Exercise directions :: Copy out the entries below, substituting "Display size" for each occurrence of "Screen dimensions" and leaving everything else as it is.

Source records:
-- -- --

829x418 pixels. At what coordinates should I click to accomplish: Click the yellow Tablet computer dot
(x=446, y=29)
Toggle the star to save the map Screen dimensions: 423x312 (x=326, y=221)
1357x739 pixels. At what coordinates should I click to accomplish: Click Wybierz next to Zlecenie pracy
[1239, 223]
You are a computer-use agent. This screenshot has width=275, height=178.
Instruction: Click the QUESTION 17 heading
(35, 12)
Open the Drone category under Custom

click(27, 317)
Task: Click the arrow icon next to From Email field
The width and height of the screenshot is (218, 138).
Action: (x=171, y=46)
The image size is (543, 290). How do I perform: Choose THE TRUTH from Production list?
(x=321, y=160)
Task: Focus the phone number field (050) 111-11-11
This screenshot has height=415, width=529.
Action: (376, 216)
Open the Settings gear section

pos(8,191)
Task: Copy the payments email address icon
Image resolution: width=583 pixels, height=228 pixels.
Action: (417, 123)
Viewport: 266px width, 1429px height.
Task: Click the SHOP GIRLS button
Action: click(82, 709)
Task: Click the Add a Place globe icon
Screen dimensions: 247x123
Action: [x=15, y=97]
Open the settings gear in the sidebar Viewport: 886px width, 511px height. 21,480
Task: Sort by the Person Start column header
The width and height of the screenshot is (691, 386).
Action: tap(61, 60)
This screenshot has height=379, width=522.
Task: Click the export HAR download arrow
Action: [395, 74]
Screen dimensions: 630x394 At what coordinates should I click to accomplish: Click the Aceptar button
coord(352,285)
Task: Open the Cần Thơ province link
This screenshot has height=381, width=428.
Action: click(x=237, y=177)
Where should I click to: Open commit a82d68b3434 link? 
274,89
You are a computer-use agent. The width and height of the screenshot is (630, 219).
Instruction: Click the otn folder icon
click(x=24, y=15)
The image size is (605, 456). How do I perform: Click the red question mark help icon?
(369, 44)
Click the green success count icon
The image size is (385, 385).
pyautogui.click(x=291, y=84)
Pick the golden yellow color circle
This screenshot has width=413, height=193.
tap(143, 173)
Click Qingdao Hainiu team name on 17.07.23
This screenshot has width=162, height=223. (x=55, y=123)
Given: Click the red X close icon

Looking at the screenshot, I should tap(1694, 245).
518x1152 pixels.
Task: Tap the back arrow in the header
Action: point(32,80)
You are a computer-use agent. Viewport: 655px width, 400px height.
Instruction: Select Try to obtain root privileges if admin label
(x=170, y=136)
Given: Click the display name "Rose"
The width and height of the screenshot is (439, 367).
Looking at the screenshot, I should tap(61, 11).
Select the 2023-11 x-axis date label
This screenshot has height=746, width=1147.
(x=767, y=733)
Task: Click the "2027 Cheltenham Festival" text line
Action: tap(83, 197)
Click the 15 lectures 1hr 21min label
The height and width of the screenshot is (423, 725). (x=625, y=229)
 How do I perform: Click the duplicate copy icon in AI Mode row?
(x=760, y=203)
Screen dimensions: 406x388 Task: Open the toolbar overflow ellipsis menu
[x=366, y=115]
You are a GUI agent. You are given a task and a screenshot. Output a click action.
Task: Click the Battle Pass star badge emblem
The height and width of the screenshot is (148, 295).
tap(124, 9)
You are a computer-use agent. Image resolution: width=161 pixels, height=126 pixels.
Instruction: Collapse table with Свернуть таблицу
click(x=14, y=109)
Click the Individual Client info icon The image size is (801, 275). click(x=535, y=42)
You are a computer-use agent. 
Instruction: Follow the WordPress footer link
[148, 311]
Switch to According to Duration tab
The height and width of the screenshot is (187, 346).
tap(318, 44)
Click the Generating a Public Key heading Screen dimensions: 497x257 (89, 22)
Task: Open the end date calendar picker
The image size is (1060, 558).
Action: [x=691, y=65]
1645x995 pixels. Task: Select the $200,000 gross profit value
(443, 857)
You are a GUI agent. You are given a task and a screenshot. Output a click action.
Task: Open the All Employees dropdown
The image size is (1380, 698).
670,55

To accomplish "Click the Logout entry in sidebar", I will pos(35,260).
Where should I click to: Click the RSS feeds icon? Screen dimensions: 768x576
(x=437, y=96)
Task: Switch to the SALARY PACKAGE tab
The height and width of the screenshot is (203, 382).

-- -- --

Response to the exercise ::
829x418 pixels. At what coordinates should I click to accomplish: Click the yellow Tablet computer dot
(x=446, y=29)
Toggle the star to save the map Display size: 423x312 (x=326, y=221)
1357x739 pixels. At what coordinates should I click to accomplish: Click Wybierz next to Zlecenie pracy
[1239, 223]
You are a computer-use agent. This screenshot has width=275, height=178.
Instruction: Click the QUESTION 17 heading
(35, 12)
Open the Drone category under Custom

click(27, 317)
Task: Click the arrow icon next to From Email field
The width and height of the screenshot is (218, 138).
Action: (x=171, y=46)
The image size is (543, 290). How do I perform: Choose THE TRUTH from Production list?
(x=321, y=160)
Task: Focus the phone number field (050) 111-11-11
This screenshot has height=415, width=529.
Action: (376, 216)
Open the Settings gear section

pos(8,191)
Task: Copy the payments email address icon
Image resolution: width=583 pixels, height=228 pixels.
Action: (417, 123)
Viewport: 266px width, 1429px height.
Task: Click the SHOP GIRLS button
Action: click(82, 709)
Task: Click the Add a Place globe icon
Display size: 247x123
Action: [x=15, y=97]
Open the settings gear in the sidebar Viewport: 886px width, 511px height. 21,480
Task: Sort by the Person Start column header
The width and height of the screenshot is (691, 386).
Action: tap(61, 60)
This screenshot has height=379, width=522.
Task: Click the export HAR download arrow
Action: [395, 74]
Display size: 630x394 At what coordinates should I click to accomplish: Click the Aceptar button
coord(352,285)
Task: Open the Cần Thơ province link
This screenshot has height=381, width=428.
Action: click(x=237, y=177)
Where should I click to: Open commit a82d68b3434 link? 
274,89
You are a computer-use agent. The width and height of the screenshot is (630, 219).
Instruction: Click the otn folder icon
click(x=24, y=15)
The image size is (605, 456). How do I perform: Click the red question mark help icon?
(369, 44)
Click the green success count icon
The image size is (385, 385).
pyautogui.click(x=291, y=84)
Pick the golden yellow color circle
This screenshot has width=413, height=193.
tap(143, 173)
Click Qingdao Hainiu team name on 17.07.23
This screenshot has width=162, height=223. (x=55, y=123)
Given: Click the red X close icon

Looking at the screenshot, I should tap(1694, 245).
518x1152 pixels.
Task: Tap the back arrow in the header
Action: point(32,80)
You are a computer-use agent. Viewport: 655px width, 400px height.
Instruction: Select Try to obtain root privileges if admin label
(x=170, y=136)
Given: Click the display name "Rose"
The width and height of the screenshot is (439, 367).
Looking at the screenshot, I should tap(61, 11).
Select the 2023-11 x-axis date label
This screenshot has height=746, width=1147.
(x=767, y=733)
Task: Click the "2027 Cheltenham Festival" text line
Action: tap(83, 197)
Click the 15 lectures 1hr 21min label
The height and width of the screenshot is (423, 725). (x=625, y=229)
 How do I perform: Click the duplicate copy icon in AI Mode row?
(x=760, y=203)
Display size: 406x388 Task: Open the toolbar overflow ellipsis menu
[x=366, y=115]
You are a GUI agent. You are given a task and a screenshot. Output a click action.
Task: Click the Battle Pass star badge emblem
The height and width of the screenshot is (148, 295).
tap(124, 9)
You are a computer-use agent. Image resolution: width=161 pixels, height=126 pixels.
Instruction: Collapse table with Свернуть таблицу
click(x=14, y=109)
Click the Individual Client info icon The image size is (801, 275). click(x=535, y=42)
You are a computer-use agent. 
Instruction: Follow the WordPress footer link
[148, 311]
Switch to According to Duration tab
The height and width of the screenshot is (187, 346).
tap(318, 44)
Click the Generating a Public Key heading Display size: 497x257 (89, 22)
Task: Open the end date calendar picker
The image size is (1060, 558).
Action: [x=691, y=65]
1645x995 pixels. Task: Select the $200,000 gross profit value
(443, 857)
You are a GUI agent. You are given a task and a screenshot. Output a click action.
Task: Open the All Employees dropdown
The image size is (1380, 698).
670,55

To accomplish "Click the Logout entry in sidebar", I will pos(35,260).
Where should I click to: Click the RSS feeds icon? Display size: 768x576
(x=437, y=96)
Task: Switch to the SALARY PACKAGE tab
The height and width of the screenshot is (203, 382).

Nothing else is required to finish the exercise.